The tribunal said the money received by Chadha, who died in 2001, and Quattrocchi as kickback is taxable.
‘In our view, to enforce the rule of law, these steps were desirable to bring all the relevant income tax violations to a logical end by the Income Tax Department. Inaction in this regard may lead to a non-existent undesirable and detrimental notion that India is a soft state and one can meddle with its tax laws with impunity.’
With the tribunal order, the opposition Bharatiya Janata Party (BJP) got fresh ammunition to train its guns on the government that is already battling charges of financial irregularities in the 2G spectrum allocation and the conduct of the Commonwealth Games.
‘This was not a mere case of bribery. Bribery was accompanied by a huge cover-up operation. Nobody has answered the questions which this order raises. Why was Quattrocchi paid the money?’ BJP’s Arun Jaitley said, soon after the order was out.
‘It was a fraud. After this order, you need to reopen the criminal matter and the CBI surely can’t be trusted with it. There is no better case to have a SIT (special investigation team) to reinvestigate this matter, which was closed because of fraud,’ Jaitley added.
Already on the backfoot, the Congress said it would study the tribunal order before commenting on it.
‘We will have to see the order, the context and the details, the Congress will certainly react, but we are not going to be hurried,’ Congress spokesperson Abhishek Manu Singhvi told reporters.
The tribunal order come a day ahead of a likely decision by a Delhi court in connection with the Central Bureau of Investigation (CBI) plea seeking to drop criminal proceedings against Quattrocchi on the grounds that there is no evidence against him and that persisting with the case will serve no purpose.

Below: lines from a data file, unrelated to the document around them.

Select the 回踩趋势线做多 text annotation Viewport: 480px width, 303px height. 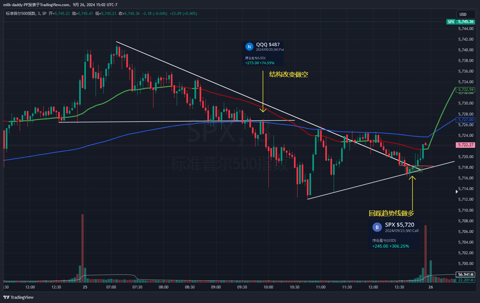(x=391, y=213)
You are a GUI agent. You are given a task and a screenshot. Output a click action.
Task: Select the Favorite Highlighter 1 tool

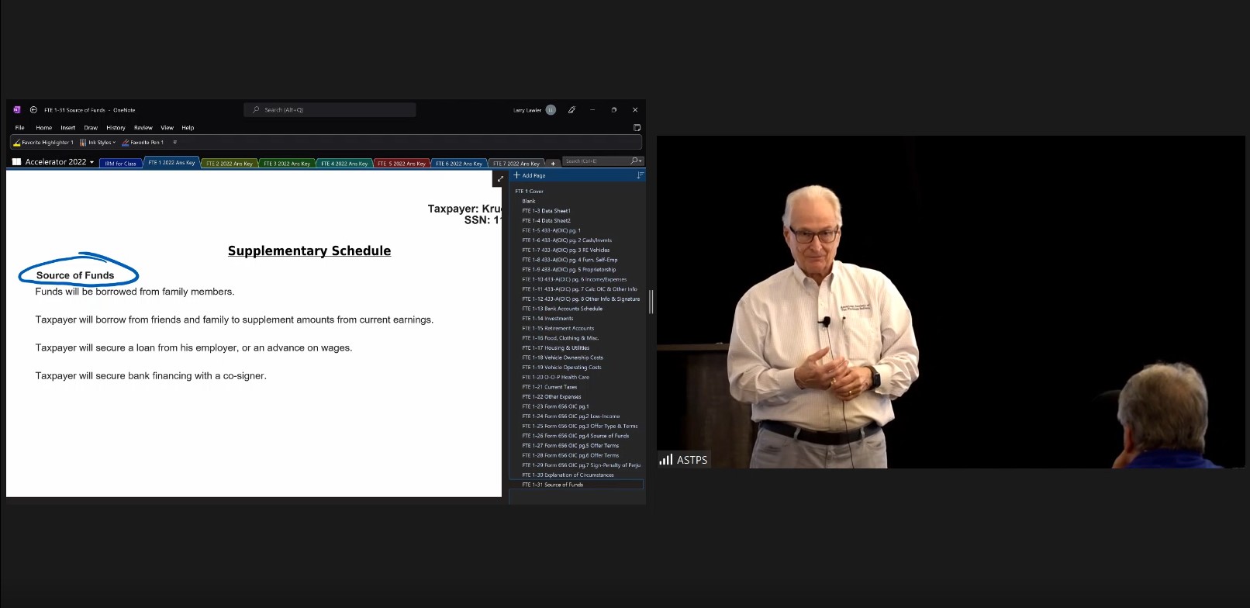[x=43, y=143]
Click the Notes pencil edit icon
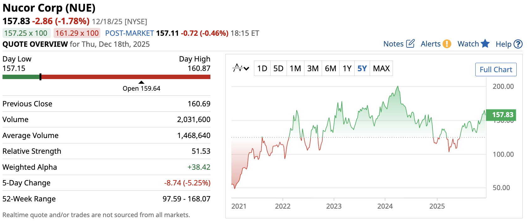The height and width of the screenshot is (224, 528). point(410,44)
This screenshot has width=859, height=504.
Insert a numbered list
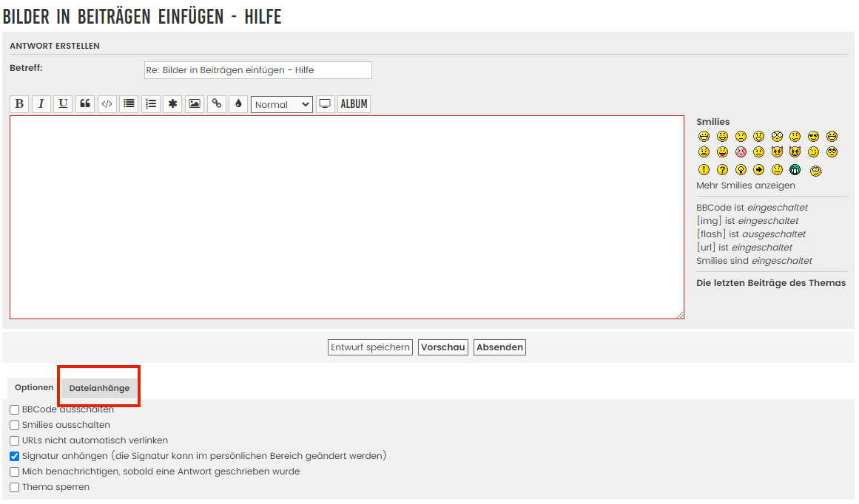151,104
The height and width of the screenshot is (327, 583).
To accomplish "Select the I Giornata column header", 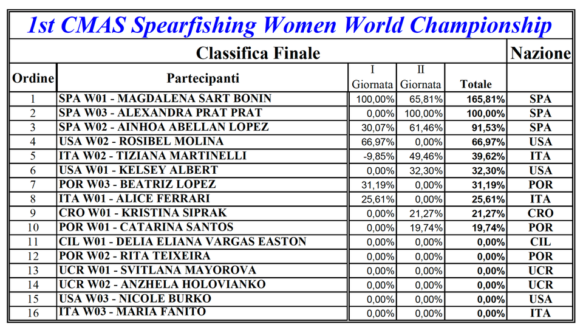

The CBI in 1999 charged former defence secretary S.K. Bhatnagar, Quattrocchi, Chadha, former Bofors chief Martin Ardbo and the company itself in connection with the case. Bhatnagar, Ardbo and Chadha are already dead and Quattrocchi is the only surviving accused.
Quattrocchi has never appeared before any court in the country. The CBI had failed on two occasions to get Quattrocchi extradited — first from Malaysia in 2003 and then from Argentina in 2007.